David aguardou uma resposta. Em vão.

Olhou para trás na esperança de retornar pela porta, mas, para a sua surpresa, a situação era a mesma: a luz fraca avermelhada iluminando poucos metros de um túnel redondo e úmido. Depois disso, escuridão.

Sozinho naquele lugar estranho, David deu alguns passos em direção ao que antes era a saída e parou novamente. Por um motivo que não sabia explicar, resolveu continuar na direção que estava seguindo com a enfermeira.

Começou a caminhar, pisando com cuidado, como se o chão fosse ceder a qualquer instante. Depois de alguns minutos andando sem parar, pensou ter visto ao longe o vulto da recepcionista, mas logo tudo se tornou escuro de novo.

Enquanto avançava, David sentiu algo se mover atrás dele e se virou. Apertou os olhos para tentar enxergar melhor, mas só viu a profunda escuridão. Mesmo assim, continuou com a sensação de que alguma coisa se aproximava. De repente começou a ouvir um barulho, um tec-tec estranho que quebrava o silêncio do túnel onde estava. Um arrepio desconfortável subiu pela sua espinha.

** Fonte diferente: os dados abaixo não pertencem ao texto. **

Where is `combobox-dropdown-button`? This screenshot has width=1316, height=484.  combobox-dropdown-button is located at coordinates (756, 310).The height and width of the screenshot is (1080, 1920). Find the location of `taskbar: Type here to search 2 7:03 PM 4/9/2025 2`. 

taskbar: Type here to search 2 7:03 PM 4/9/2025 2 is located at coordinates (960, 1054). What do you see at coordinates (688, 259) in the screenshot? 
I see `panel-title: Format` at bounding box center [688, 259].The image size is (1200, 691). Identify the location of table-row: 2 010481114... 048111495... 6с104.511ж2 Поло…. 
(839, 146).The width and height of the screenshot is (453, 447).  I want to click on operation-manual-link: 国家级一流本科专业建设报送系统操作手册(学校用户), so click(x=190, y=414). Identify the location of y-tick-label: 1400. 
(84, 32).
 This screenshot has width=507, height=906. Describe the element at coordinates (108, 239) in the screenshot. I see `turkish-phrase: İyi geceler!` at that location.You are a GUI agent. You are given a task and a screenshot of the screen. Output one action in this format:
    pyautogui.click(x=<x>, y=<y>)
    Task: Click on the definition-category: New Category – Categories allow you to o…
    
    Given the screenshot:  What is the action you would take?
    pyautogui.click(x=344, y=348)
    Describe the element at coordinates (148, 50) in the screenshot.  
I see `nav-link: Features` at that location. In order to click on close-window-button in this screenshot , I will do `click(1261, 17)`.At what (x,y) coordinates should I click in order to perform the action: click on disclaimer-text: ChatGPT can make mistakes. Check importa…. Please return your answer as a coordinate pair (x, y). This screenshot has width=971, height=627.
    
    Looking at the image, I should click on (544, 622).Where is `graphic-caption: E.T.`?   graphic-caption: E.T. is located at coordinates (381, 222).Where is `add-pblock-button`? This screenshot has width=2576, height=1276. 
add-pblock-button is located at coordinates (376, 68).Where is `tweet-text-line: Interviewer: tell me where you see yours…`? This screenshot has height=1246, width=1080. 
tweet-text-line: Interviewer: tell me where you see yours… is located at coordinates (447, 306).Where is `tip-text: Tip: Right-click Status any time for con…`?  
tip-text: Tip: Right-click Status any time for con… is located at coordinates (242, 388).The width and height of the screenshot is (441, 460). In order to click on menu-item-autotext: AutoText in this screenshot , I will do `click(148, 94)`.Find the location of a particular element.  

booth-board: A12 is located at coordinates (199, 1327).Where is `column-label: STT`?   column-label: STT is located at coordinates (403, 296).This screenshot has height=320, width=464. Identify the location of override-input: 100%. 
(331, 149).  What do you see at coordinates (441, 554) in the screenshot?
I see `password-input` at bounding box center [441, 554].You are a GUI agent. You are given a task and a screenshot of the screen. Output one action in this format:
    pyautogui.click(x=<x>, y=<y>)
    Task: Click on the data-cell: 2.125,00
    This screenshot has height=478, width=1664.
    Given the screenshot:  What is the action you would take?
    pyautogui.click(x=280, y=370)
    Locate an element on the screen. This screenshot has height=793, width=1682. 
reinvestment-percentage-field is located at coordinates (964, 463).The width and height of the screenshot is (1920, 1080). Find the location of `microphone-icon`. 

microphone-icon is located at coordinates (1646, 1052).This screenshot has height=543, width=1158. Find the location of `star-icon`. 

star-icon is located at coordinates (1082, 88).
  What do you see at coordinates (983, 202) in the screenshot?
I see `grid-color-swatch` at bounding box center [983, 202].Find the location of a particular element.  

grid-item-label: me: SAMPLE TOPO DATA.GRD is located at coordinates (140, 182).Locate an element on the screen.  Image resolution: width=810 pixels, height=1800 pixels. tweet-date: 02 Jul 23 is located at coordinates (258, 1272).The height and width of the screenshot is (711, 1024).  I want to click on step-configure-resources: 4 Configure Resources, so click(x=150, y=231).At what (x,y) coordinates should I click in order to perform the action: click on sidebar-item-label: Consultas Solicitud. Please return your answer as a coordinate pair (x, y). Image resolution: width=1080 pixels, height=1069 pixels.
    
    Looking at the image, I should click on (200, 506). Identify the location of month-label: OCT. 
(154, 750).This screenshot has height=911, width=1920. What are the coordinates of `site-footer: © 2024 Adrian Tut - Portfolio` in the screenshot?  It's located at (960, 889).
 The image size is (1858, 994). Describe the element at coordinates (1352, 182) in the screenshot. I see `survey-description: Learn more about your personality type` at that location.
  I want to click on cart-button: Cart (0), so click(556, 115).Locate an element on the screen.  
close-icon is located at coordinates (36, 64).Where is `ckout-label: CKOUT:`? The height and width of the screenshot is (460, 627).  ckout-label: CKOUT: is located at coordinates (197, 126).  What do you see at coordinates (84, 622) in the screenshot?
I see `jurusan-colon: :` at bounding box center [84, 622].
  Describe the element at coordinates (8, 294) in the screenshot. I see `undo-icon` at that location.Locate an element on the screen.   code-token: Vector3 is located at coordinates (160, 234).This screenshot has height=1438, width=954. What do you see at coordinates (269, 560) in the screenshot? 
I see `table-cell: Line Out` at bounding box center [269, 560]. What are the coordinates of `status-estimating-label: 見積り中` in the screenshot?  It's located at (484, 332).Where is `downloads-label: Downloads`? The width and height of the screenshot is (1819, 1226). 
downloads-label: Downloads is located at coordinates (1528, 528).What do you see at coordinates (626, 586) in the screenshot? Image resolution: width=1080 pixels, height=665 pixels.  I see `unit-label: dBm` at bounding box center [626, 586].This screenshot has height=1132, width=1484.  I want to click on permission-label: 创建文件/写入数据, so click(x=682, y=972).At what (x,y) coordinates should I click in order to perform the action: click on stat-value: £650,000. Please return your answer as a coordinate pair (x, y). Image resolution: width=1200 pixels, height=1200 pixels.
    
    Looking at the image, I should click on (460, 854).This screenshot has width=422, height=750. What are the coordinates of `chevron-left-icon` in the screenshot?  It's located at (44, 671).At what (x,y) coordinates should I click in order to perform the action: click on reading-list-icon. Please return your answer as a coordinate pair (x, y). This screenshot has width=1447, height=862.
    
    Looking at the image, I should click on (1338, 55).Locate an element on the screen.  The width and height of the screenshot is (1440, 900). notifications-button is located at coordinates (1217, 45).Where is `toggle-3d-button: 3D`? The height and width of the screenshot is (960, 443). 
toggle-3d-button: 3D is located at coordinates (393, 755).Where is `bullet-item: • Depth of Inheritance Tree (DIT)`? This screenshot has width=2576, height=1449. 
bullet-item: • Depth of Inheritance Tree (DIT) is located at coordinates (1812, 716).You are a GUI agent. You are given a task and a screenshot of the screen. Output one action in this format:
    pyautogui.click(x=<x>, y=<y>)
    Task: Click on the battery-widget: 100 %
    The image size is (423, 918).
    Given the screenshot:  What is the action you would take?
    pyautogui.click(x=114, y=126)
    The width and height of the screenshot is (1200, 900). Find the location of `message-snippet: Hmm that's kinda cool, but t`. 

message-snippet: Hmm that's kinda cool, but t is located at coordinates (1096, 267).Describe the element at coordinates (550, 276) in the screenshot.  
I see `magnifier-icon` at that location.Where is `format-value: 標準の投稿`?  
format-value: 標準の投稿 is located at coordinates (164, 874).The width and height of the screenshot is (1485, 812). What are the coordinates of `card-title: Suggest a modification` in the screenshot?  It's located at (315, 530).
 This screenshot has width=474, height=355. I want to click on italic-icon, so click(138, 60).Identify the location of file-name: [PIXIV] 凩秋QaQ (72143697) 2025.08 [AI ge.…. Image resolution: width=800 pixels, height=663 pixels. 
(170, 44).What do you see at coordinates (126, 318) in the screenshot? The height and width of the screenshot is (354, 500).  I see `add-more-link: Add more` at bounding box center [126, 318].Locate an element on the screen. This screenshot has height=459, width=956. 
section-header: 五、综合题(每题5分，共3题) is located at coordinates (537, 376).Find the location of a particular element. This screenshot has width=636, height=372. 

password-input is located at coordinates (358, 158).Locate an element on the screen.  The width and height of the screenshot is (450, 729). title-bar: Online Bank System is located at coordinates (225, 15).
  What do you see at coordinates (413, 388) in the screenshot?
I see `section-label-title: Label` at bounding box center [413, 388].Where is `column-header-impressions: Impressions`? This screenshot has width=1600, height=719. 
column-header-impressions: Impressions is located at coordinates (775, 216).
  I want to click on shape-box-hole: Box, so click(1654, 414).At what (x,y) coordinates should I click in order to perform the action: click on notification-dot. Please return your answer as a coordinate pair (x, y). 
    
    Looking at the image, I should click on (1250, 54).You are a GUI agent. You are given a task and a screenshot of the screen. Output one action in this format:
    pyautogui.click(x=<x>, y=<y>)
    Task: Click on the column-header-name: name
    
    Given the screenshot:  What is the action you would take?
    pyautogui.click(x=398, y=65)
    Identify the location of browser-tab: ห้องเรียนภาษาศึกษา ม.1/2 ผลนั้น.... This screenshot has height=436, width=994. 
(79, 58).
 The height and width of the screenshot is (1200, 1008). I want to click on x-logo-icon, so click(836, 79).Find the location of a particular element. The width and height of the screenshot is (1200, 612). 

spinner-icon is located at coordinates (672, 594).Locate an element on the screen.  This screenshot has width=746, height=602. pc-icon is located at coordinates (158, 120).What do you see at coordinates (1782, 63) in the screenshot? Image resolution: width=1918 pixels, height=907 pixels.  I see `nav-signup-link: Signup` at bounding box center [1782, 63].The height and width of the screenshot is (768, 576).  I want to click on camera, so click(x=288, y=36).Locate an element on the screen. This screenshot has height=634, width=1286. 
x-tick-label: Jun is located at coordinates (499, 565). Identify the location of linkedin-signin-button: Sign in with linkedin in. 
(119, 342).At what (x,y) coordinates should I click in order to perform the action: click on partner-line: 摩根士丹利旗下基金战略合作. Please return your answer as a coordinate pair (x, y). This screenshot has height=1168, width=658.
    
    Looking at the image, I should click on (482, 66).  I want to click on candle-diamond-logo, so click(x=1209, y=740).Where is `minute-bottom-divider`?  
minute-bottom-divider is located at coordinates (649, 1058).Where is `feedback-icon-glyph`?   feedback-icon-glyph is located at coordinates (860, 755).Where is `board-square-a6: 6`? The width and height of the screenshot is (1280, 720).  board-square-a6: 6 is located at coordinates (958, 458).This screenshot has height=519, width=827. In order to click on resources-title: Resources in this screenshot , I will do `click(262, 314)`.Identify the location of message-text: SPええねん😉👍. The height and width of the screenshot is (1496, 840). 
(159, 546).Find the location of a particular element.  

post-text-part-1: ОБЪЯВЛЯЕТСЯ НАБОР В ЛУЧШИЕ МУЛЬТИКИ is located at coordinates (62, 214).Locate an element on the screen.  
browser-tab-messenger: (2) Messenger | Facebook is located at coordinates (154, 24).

Quando conseguiu ver a sombra do que o espreitava, sentiu que suas pernas iam desabar. Não caiu, mas também não conseguiu correr dali, estava paralisado pelo medo. Ouviu um barulho vindo do teto e olhou para cima, o terror envolvendo seu corpo.
E foi então que, com horror, ele viu, no alto daquele túnel, movimentando-se devagar, uma criatura.  Um amontoado redondo de carne branca brilhante, com alguns pontos negros que formavam o que pareciam ser os olhos. A coisa andava lentamente sobre patas finas como gravetos, seis ou sete, David não conseguiu contar.

"Meu Deus... Oh, meu Deus!" — David conhecia aquele monstro. Já havia visto aquela coisa horrenda antes. Era a mesma que via em todos os seus delírios.

"Mas é tudo tão... tão real. Eu posso sentir que é real. Como?"

A coisa grotesca, começou a emitir um ruído estranho, como um chiado de rádio fora de frequência, e acelerou o trote em sua direção.

David tentou acompanhar o movimento da aberração com os olhos. Em vão. Quando a criatura o atacou já era tarde demais. Ela correu pelo teto e desceu pela parede lateral logo atrás dele. Antes que pudesse perceber, ele sentiu as patas pontudas subindo pelo seu corpo, como agulhas perfurando sua pele, e quando ela chegou perto de seu pescoço, exibiu um enorme ferrão e desferiu um golpe em cheio na sua orelha. David sentiu o ferrão penetrando no seu ouvido e gritou.